With technology and social media, we have more ways than ever before to find out what is going on in the world around us.
It’s possible to reach out to a stranger on the other side of the planet and have a conversation as easily as if you were leaning over the back fence.
A news story from Africa that might once have taken days (or longer) to make its way to your local media can now be accessed instantly, directly from the source.
But while individuals now have the ability to access more information than ever before, the dark side of this shiny new coin is what people are doing with all that access. Rather than reaching out and exploring, many are choosing to explore only those channels where they find people, news and information that agree with their preconceptions and attitudes.
Information silos were clearly a factor in both the election of Donald Trump as president in the U.S., and the surprise of his opposition, who woke up on Nov. 10 to find they were just as guilty of only seeing what they wanted to see.
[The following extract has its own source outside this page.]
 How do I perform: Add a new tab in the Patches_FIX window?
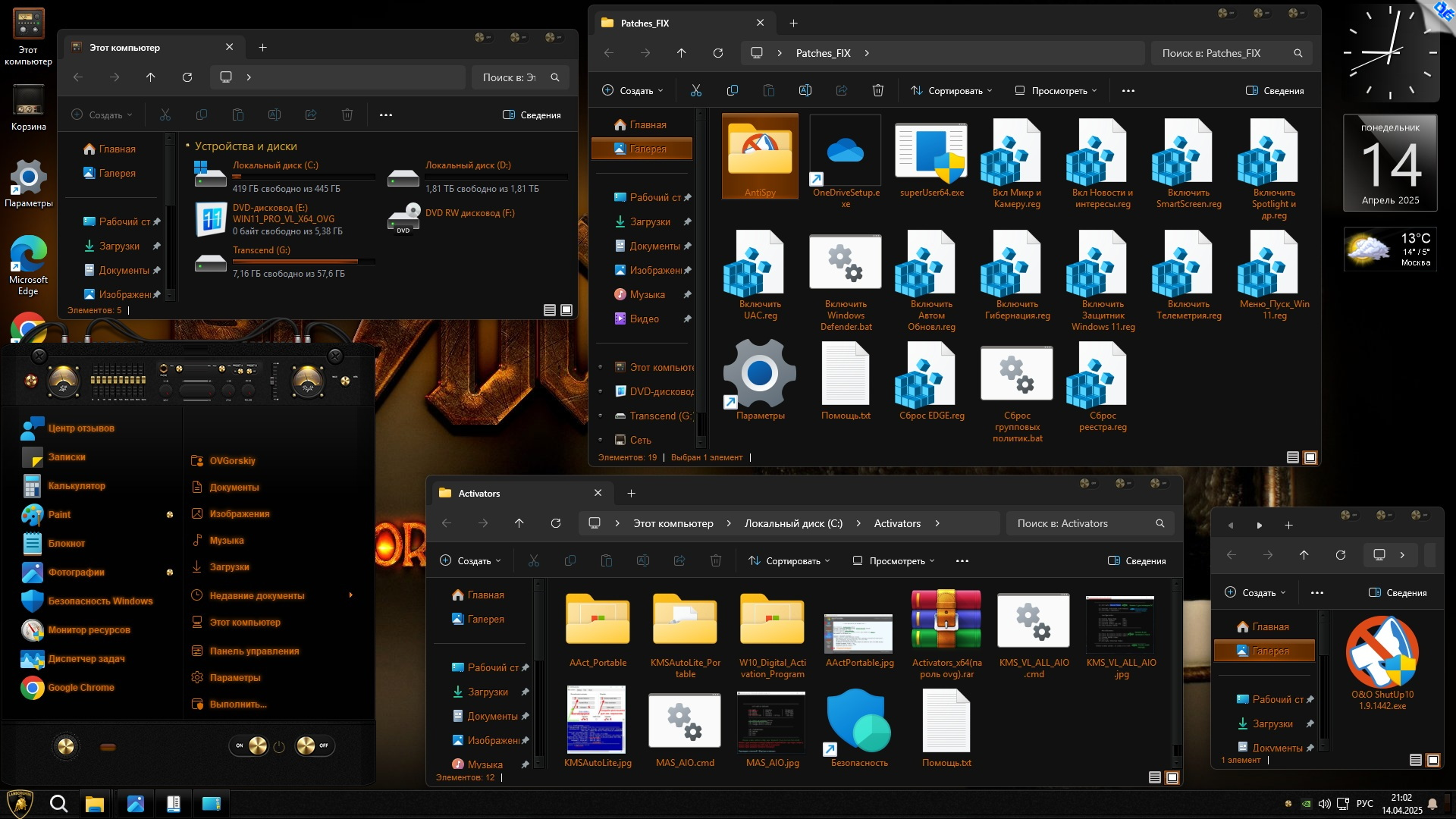(793, 24)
Tunnel vision is not new. But the proliferation of websites, especially when it comes to politics, dedicated to a particular view of the world has increased the size of the blinders enormously. And it’s not simply a matter of left-versus-right or partisan politics, it’s polarizing viewpoints across the political spectrum that can be filtered – and filtered out – simply by the online company you keep.
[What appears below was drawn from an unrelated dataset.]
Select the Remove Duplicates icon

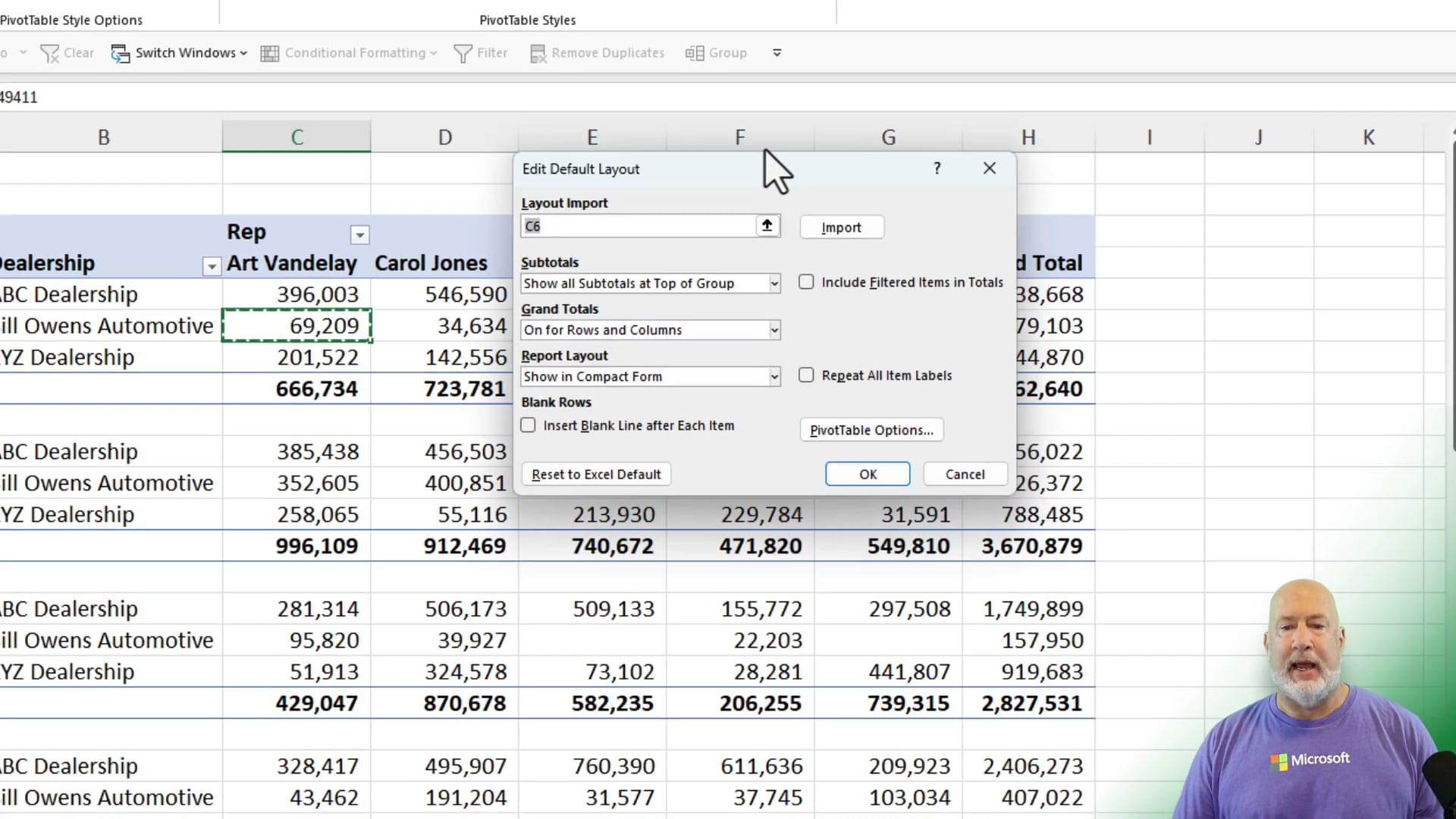pos(538,53)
Slanted stories and opinionated postings by web associates help to perpetuate misinformation, and when you add in the growing contingent of fake news writers and sites, it becomes more difficult to sort the real information from the false.
It’s become a sad state of affairs where all these sources are lumped together with a generic label of “the media,” and held up as examples of journalism. This isn’t journalism, nor has journalism changed in the information age. Good journalism is what it always has been – information that makes sense of the world, created by individuals who follow an objective process to produce fair, balanced copy.
Locating, comprehending and staying with objective journalism, however, is up to you.